This is (was?) a short post, to collate some of the work I’ve been doing over the last few months, to better understand the environmental footprint of using various generative AI tools, particularly for coding. I’ve already written a little about the tension between AI the tool and AI the project – generative AI is a new piece of technology, which (putting it mildly) has a somewhat chequered origin, and I plan to write more about that soon as well. But for now, the goal of this post is to introduce readers to some of the alternatives to default AI labs’ products that you can use right now in your day today, that at least give you a degree of visibility into their energy consumption and carbon associated emissions.
Before I go any further on this, I need to reiterate: not using AI at all is totally valid as a choice and often the right decision to make when trying to solve a range of technical problems – when people make generative AI models, they are usually optimising the model for versatility ahead of efficiency, and this shows in their energy consumption figures. This post is not saying you should automatically reach for generative AI tools to solve technical problems, and it’s understandable to not want to use generative AI tools in your day job. People should not be forced to use these tools if they do not want to, particularly by bosses who do not understand the technology themselves.
But if you are going to use these tools, then I think it does make sense to understand that there is an environmental footprint associated with using them, just like there is an environmental footprint associated with basically anything else we do. As responsible professionals, we ought to have at least some kind of intuition about the magnitude of the impacts of their use, so we can understand the trade-offs we make in our day-to-day work, and where we choose to focus our efforts when trying to build more sustainable digital services.

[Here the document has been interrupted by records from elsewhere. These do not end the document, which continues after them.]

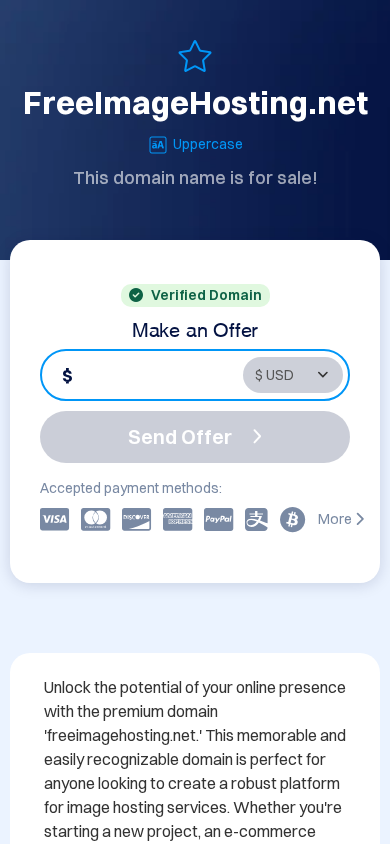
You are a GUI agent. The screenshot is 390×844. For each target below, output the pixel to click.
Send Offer (180, 436)
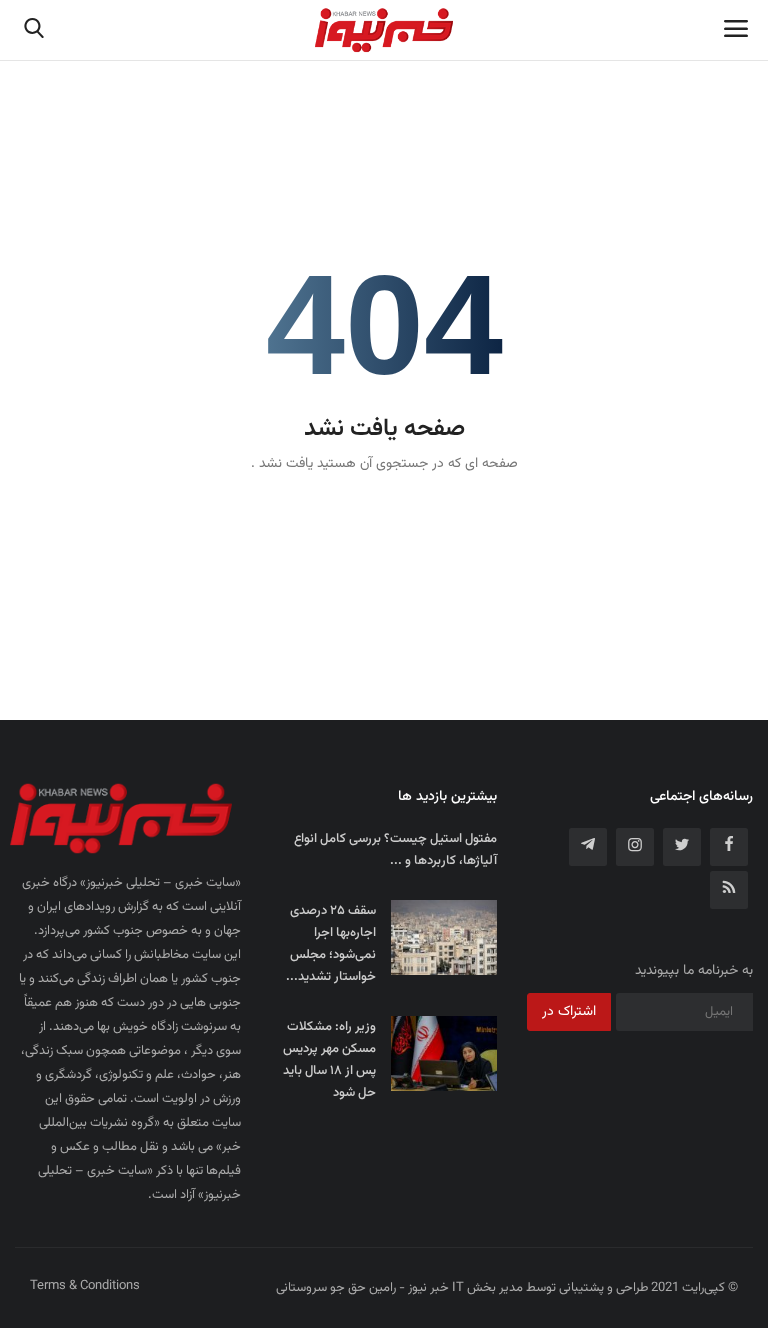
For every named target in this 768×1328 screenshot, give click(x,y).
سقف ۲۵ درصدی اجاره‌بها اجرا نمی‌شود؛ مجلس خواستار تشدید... (331, 944)
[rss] (729, 890)
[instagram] (635, 847)
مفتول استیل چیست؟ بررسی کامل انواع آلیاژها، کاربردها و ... (395, 850)
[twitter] (682, 847)
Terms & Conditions (85, 1286)
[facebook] (729, 847)
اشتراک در (569, 1012)
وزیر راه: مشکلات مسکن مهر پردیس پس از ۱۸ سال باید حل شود (329, 1060)
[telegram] (588, 847)
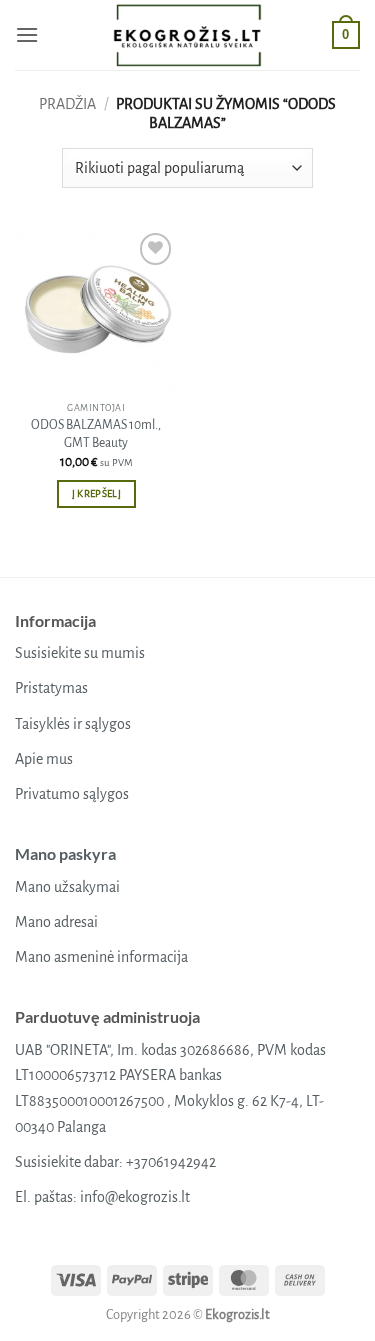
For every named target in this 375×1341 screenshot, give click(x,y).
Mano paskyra (65, 853)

Up until recently this was quite hard to actually do, because the largest providers of AI services, the big AI labs, had not been sharing much in the way of information you could really use to change how you use the generative AI services they offer.

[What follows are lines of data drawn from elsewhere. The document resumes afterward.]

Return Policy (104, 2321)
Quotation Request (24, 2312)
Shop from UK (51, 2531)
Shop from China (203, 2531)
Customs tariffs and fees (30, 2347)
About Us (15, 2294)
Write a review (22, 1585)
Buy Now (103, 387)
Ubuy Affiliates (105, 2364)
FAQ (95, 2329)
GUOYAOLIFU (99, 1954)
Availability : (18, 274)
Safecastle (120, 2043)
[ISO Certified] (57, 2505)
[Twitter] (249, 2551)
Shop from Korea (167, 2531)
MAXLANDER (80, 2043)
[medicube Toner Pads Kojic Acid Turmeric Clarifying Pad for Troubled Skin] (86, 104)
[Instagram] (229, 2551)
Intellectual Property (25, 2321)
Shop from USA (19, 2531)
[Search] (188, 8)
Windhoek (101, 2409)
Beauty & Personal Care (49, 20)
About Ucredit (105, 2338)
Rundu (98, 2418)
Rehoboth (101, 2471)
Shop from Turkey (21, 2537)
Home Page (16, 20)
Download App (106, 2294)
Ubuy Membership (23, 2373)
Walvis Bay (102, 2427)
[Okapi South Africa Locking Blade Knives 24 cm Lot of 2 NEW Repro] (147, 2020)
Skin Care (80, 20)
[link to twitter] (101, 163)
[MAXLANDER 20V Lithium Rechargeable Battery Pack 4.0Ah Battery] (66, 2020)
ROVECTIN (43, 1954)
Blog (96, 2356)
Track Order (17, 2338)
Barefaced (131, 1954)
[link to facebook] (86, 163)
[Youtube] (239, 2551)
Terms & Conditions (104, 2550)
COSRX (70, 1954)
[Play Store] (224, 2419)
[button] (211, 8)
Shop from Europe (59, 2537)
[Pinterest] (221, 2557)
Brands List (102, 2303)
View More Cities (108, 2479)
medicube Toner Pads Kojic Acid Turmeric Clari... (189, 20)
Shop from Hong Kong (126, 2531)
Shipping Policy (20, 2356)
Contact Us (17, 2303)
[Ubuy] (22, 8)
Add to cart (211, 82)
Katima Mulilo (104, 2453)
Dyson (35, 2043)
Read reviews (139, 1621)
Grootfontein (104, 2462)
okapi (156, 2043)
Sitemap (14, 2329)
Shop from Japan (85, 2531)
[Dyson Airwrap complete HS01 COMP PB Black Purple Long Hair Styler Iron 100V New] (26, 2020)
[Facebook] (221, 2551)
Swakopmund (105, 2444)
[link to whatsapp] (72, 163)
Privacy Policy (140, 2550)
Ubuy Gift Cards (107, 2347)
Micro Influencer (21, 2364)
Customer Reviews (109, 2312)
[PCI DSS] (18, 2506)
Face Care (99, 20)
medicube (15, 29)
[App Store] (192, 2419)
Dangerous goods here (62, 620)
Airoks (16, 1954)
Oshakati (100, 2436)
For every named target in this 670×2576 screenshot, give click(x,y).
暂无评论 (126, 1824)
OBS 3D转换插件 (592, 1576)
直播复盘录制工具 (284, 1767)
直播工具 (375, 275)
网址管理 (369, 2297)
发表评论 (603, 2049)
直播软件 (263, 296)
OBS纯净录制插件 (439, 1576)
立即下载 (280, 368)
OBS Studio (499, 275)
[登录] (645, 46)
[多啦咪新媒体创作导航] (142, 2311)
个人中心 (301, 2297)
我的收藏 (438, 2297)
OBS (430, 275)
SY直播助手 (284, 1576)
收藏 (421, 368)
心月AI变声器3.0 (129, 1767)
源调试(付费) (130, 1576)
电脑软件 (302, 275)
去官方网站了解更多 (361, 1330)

Most of the time you would either be forced to rely on well meaning calculations based on educated guesses – or assumptions that open models worked enough like proprietary models that their resource footprint would be similar. Alternatively, people might try to model impact by extrapolating upwards from extremely selectively chosen disclosures coming from the AI labs creating the models. This piece from Sasha Luccioni and Theo Alves Da Costa on the Hugging Face blog, gives a lot of helpful context about why this problematic.
Anyway, towards the end of last year things have started to change, with some AI inference services available from vendors that do actually disclose energy and carbon emissions information, in a way that you can use. You can now use this to inform a) the design of services and b) a decision about whether it makes sense to use generative AI at to solve a given problem.

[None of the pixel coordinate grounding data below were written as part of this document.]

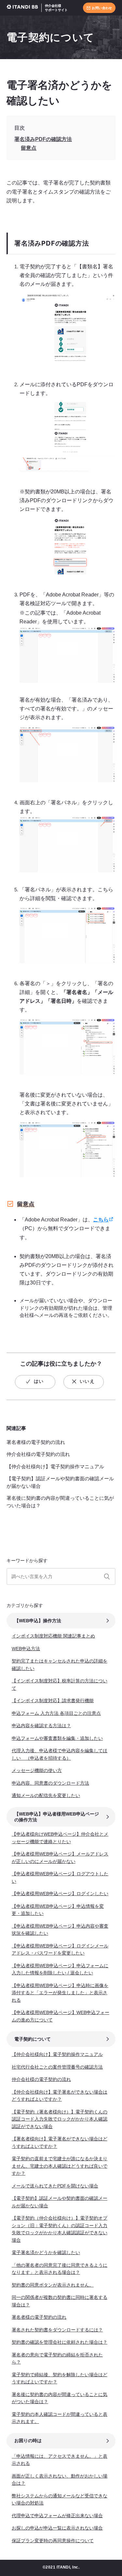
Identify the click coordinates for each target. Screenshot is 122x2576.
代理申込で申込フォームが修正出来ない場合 (57, 2515)
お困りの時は (28, 2440)
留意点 (28, 148)
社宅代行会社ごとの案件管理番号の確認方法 (57, 2067)
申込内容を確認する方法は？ (41, 1725)
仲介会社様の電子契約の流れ (38, 1454)
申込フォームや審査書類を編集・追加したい (57, 1738)
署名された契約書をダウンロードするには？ (57, 2329)
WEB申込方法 (26, 1648)
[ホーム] (24, 8)
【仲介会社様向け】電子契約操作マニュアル (55, 1466)
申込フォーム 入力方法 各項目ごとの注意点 (56, 1713)
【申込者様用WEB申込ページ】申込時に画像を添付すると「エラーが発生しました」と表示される (60, 1993)
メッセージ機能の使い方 (37, 1770)
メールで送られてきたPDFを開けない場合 (55, 2185)
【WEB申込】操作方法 (37, 1620)
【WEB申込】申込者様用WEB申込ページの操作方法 (56, 1816)
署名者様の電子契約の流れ (36, 1442)
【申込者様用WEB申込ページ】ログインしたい (60, 1893)
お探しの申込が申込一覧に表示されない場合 (57, 2528)
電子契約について (50, 37)
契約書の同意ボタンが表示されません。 (53, 2285)
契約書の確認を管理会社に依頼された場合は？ (59, 2342)
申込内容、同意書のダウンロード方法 (50, 1783)
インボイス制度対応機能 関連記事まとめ (53, 1636)
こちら (101, 1219)
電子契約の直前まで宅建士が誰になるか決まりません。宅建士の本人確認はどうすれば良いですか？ (59, 2166)
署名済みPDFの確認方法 (43, 139)
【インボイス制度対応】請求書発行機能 (53, 1700)
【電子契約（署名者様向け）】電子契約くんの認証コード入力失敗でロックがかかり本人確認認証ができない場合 (59, 2119)
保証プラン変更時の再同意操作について (53, 2540)
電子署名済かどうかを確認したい (46, 2252)
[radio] (35, 1382)
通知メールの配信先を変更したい (46, 1795)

I’ll use the rest of this post to run through the simplest options I have found, for common uses of generative AI.
I’m not going to engage too much in the subject of whether these numbers are large or small – that’s the subject of a future post.
TLDR – you can get direct energy readings now, and there are multiple companies offering this kind of inference service.
There are now hosted services you can use, that share energy consumption figures based on readings read directly off the hardware during AI inference, as part of the response in an API request. In Europe, the company the furthest along is GreenPT. In the US, it’s Neuralwatt. You can use them in agentic coding, in data science and in some cases chat GPT style chat tools. It’s not expensive to start, and the open models they make available are often viable alternatives to proprietary frontier models, at better prices.
Ok, with that out the way, now for the more detailed version, with examples.
For using ChatGPT style services
There is only one provider I have found that discloses the energy consumption of using the common “chat” style interfaces made popular by ChatGPT, Google Gemini and “vanilla” Claude from Anthropic, in the actual user interface itself. It is a product called GreenPT, from the company of the same name, based in the Netherlands.
At a very high level, I think what they’re doing is using a lightly customised open source project called Open Web UI as a starting point, which then surfaces energy consumption information from a bare metal machine on European cloud provider Scaleway. They appear to have added various extra instrumentation on the machine executing the AI inference, and they share a little about the approach they take on their documentation pages.
This allows them to show the environmental footprint as you use a chat, based on the measured energy consumption on the hardware, which they then convert into a CO2 figure. They also provide some helpful pointers on using the UI, both to get better results, but also to avoid burning through loads of needless tokens, and by extension energy. You can see a screenshot below:

I haven’t found any other providers that do this yet – while it clearly does require some domain expertise to build a user interface like this, GreenPT is currently a very small company. When you look at the funding available to larger labs, if people are not disclosing similar kind of information, it’s not because this is beyond their technical capabilities – it’s because they don’t want to.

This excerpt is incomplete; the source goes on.